:: Requirement ::
Below are the records; count how many of their lines carry "card" and give only the number.

:: Records for processing ::
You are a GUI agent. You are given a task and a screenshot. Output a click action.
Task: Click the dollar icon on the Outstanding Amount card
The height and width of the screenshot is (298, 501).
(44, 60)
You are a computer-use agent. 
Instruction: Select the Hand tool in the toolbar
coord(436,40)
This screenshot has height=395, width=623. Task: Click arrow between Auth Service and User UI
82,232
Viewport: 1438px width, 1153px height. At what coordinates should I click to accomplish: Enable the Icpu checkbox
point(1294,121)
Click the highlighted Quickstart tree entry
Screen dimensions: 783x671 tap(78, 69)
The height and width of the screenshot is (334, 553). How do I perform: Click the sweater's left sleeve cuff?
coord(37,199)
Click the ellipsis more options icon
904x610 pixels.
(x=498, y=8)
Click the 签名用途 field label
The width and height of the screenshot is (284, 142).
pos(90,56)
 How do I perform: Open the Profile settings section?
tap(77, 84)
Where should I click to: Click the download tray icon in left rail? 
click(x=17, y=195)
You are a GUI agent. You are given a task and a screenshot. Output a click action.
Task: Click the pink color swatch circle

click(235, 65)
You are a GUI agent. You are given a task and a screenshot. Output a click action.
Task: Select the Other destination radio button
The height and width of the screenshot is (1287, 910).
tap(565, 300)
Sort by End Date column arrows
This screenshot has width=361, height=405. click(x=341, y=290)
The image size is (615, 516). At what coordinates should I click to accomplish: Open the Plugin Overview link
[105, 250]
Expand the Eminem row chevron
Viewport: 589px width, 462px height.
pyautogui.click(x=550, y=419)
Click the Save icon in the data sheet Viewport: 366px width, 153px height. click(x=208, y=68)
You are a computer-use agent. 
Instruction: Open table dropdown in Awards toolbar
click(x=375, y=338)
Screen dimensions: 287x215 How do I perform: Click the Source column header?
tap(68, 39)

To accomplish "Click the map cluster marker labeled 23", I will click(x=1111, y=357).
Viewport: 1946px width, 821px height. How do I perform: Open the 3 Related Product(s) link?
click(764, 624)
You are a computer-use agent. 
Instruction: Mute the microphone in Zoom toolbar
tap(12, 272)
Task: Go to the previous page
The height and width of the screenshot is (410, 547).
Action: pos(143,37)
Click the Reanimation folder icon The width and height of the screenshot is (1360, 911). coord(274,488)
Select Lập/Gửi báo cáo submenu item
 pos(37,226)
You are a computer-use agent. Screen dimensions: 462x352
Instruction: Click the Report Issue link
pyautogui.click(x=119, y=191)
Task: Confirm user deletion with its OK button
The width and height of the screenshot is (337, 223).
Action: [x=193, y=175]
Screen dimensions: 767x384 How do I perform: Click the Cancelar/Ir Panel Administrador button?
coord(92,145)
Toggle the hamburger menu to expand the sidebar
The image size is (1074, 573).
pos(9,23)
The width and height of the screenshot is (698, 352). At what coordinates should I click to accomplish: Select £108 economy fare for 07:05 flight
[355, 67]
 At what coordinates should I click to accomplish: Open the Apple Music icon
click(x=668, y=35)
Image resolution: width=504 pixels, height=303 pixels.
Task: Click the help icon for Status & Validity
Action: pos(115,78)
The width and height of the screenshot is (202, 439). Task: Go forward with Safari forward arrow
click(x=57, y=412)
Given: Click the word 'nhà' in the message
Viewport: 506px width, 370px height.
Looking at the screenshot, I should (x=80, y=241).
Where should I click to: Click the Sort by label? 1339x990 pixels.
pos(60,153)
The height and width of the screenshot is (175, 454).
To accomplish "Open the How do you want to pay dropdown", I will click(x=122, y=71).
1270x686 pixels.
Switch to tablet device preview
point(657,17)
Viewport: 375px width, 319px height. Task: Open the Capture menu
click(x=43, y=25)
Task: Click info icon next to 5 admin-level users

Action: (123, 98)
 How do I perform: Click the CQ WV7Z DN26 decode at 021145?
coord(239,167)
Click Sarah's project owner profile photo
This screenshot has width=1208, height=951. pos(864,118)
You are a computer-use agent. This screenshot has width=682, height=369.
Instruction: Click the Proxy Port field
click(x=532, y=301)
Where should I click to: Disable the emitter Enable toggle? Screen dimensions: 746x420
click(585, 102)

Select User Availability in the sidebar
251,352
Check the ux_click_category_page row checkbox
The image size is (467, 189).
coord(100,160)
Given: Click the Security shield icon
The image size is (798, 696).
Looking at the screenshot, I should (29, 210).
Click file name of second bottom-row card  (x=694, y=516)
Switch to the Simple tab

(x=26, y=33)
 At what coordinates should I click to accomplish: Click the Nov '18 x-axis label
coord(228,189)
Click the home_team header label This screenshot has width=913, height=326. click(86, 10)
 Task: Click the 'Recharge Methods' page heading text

:: Task result ::
2